Riding high at nearly 3000m, the beautiful Seven Color Lake (Chi Chai Lake) is one of the big highlights of the ride.
Riding high in Taiwan's central mountain range
Taiwan's high mountains are full of mysterious sights. The uniquely beautiful Chi Chai Lake adds a further air of mystery to its mountain setting. To lift the shroud of mystery and view the marvelous scenery at the heart of Taiwan's Central Mountain Range, we loaded up our gear and set off on the grueling "4WD + 2" trek to the lake.
Setting out from Shuili, we passed through Tili Village and eventually came to the Sunhai Bridge. Ahead of us lay only the snaking Chuoshui River valley, choked in places with fallen rocks. We gazed in wonder at the beauty of the gorge as we proceeded to negotiate the steep uphill terrain.
We reached the guard station, where the Type A mountain passes that we had obtained earlier were inspected, and entered the off-road section of the Tanta Forest Road. Because this road (still under construction) is heavily used, it's dusty in good weather and extremely muddy in rainy weather. To keep their bikes clean, our experienced companions had already put them inside our trusty jeeps. The winding road had climbed steeply since we left Shuili, and the vehicle mileage was far greater than the actual distance we had traveled. We were dependent on our altimeter and watches to judge our position on the map.
The main purpose of this trip was to explore these backroads and go down to check out Kashe Creek.

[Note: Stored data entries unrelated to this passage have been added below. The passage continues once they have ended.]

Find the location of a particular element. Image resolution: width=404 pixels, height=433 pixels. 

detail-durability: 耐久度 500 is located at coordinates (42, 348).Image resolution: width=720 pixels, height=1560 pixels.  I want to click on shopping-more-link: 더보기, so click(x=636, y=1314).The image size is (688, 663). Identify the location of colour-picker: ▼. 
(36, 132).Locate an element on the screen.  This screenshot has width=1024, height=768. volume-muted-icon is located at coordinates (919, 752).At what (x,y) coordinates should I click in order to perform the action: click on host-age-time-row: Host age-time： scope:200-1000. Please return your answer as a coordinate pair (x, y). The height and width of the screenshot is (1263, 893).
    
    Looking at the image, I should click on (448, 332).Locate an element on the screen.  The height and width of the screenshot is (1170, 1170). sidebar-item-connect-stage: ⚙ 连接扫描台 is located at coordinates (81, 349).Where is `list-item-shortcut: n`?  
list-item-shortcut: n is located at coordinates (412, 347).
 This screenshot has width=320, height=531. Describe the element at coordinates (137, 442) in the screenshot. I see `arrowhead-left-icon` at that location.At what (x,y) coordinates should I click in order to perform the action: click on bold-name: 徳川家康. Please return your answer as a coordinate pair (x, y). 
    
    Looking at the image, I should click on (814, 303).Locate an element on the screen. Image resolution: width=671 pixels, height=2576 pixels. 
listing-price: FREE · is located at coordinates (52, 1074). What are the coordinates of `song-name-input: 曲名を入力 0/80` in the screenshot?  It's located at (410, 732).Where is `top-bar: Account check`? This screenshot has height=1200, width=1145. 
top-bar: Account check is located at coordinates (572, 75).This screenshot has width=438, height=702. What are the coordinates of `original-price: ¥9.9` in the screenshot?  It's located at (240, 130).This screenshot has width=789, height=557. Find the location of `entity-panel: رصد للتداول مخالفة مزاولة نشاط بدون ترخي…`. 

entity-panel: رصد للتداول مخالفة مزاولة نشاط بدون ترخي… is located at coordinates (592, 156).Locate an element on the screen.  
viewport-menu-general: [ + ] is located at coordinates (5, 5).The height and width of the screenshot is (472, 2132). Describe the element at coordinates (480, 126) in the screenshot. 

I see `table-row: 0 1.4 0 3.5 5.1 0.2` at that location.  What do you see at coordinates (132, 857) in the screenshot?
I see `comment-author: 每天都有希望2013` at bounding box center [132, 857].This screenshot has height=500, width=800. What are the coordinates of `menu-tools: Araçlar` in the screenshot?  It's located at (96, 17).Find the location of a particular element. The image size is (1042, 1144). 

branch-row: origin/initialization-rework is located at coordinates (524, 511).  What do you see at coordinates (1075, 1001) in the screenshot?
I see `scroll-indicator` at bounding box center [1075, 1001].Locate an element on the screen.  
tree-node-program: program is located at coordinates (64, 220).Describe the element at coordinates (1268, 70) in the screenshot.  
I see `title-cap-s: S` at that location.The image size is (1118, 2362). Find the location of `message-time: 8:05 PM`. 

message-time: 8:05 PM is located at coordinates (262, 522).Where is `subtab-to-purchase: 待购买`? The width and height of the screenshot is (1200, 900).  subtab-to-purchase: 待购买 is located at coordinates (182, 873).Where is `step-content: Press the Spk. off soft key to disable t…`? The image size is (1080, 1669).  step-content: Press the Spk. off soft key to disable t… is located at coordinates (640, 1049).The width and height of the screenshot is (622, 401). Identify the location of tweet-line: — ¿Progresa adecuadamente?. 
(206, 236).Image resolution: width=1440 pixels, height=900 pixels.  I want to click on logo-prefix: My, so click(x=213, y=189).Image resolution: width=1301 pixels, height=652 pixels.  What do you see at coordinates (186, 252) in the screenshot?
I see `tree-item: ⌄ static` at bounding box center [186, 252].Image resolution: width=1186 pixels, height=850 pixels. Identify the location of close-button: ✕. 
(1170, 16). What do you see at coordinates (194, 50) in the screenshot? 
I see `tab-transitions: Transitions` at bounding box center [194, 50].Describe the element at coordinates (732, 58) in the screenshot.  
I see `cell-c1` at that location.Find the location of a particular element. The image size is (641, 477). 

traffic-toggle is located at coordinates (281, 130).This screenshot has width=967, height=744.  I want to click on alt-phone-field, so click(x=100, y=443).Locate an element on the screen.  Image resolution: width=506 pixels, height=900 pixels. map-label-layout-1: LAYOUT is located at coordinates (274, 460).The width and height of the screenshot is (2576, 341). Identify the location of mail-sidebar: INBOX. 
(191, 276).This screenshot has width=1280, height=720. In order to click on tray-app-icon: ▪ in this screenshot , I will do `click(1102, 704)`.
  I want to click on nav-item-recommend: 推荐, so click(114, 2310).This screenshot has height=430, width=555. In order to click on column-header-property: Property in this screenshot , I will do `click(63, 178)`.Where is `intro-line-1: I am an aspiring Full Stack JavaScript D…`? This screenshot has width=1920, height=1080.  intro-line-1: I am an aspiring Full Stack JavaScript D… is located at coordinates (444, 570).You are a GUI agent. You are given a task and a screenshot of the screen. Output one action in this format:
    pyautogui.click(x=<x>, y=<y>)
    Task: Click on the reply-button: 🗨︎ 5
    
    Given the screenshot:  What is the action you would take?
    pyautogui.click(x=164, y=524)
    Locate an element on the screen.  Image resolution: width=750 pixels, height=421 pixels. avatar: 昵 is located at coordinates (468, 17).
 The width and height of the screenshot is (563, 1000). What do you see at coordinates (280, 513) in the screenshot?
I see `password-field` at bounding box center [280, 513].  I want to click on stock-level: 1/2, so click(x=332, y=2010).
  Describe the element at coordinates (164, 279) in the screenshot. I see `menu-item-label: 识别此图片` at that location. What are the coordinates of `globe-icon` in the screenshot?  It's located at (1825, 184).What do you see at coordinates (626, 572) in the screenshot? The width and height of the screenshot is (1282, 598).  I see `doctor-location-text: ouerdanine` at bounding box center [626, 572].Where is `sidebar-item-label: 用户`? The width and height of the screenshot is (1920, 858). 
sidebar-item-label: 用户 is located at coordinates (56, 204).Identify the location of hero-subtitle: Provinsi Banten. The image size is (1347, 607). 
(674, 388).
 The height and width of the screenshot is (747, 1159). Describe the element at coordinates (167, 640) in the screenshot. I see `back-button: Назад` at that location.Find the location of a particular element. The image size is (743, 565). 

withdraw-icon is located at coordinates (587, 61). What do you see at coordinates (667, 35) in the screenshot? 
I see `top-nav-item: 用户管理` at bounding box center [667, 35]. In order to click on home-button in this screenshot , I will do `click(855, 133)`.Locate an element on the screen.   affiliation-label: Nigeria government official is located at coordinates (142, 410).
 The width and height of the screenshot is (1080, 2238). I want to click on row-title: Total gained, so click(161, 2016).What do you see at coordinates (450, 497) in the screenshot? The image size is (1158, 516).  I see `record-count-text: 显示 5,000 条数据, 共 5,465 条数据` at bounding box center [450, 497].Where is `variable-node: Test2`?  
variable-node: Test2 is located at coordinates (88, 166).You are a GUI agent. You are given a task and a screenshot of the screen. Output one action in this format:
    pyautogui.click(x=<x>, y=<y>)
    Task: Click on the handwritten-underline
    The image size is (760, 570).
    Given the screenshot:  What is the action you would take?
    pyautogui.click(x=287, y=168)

Kashe Creek originates from the south side of the Kanchuowan Mountain District and is one of the main upper tributaries of the Chuoshui River. Considered the most beautiful tributary of the Chuoshui River, Kashe Creek has been nicknamed the "Crystal Palace." But although we had hoped to continue riding our mountain bikes from Haitien Temple, when we arrived at Tanyeh Farm some local people told us that the road had been temporarily closed while the harvest of high-altitude vegetables was underway. Just when everyone was despondent at this setback, the villagers also told us that road conditions on the route to Chi Chai Lake were good, and that 4WD vehicles should be able to make it as far as the lakeside power line maintenance shelter. This was quite different from the trip we had planned, and we knew that, in order to protect the fragile environment, motor vehicles shouldn't come close to the lake. This inspired us to pick up our pace in hope of camping near the lake by nightfall. We looked forward to seeing sunrise and the dazzling multicolored play of light on the water - the legendary enchantments of Chi Chai Lake - on the following day.
Location of Chi Chai Lake
Chi Chai Lake is located at an elevation of 2,880 meters along the boundary between Hsinyi Township in Nantou County and Wanjung Township in Hualien County, near the central point of the Central Mountain Range. A forest road leads from the town of Shuili through Tili Village and over the Sunhai Bridge (Wanta Creek and Kashe Creek join at this point to become the Chuoshui River). The Tanta Forest Road, which winds its way through the high peaks of the Central Mountain Range for over 70 kilometers, was built in earlier days for logging and farming in mountainous areas. While logging came to an end some years ago, the road is still maintained for use in tree-planting and forestry work. A high-voltage power line was built along the road a few years ago as part of the plan to transfer electricity from western to eastern Taiwan. This power line is now used to bring electricity from Mingtan Reservoir to Fenglin Township in Hualien County, and the Tanta forest road and Wanjung forest road have been joined to facilitate maintenance work.
A High Mountain Sunrise Prelude
The sky had already turned silvery gray like a fish's belly by 4:30 in the morning. We got on our steeds and followed the trail up to the lakeside. It took no more than 20 minutes to reach the high point near Chi Chai Lake. Around 5:30, the pink clouds, the emerging sun, and the sea of clouds below were like an orchestra playing a well-rehearsed prelude to our ardent applause. By the time we returned to the lakeside after watching the sunrise, even just standing there was enough to make us feel that the trip had been worthwhile. The lake shone like a mirror, and the sparkling sunrays coaxed a wealth of hues from its depths. This captivating lake is lovely from every angle, and it's not surprising that many people believe that Chi Chai Lake is Taiwan's holiest lake.
We later rode our mountain bikes down the 12 kilometers offroad from the lake to the trailhead. This section of the road passes through unspoiled mountain forests, and although it generally descends, there are many ups and downs, and it is well suited to full suspension bikes. We made it back to the trailhead by noon, and then prepared to return home and ended our challenging and unforgettable trip.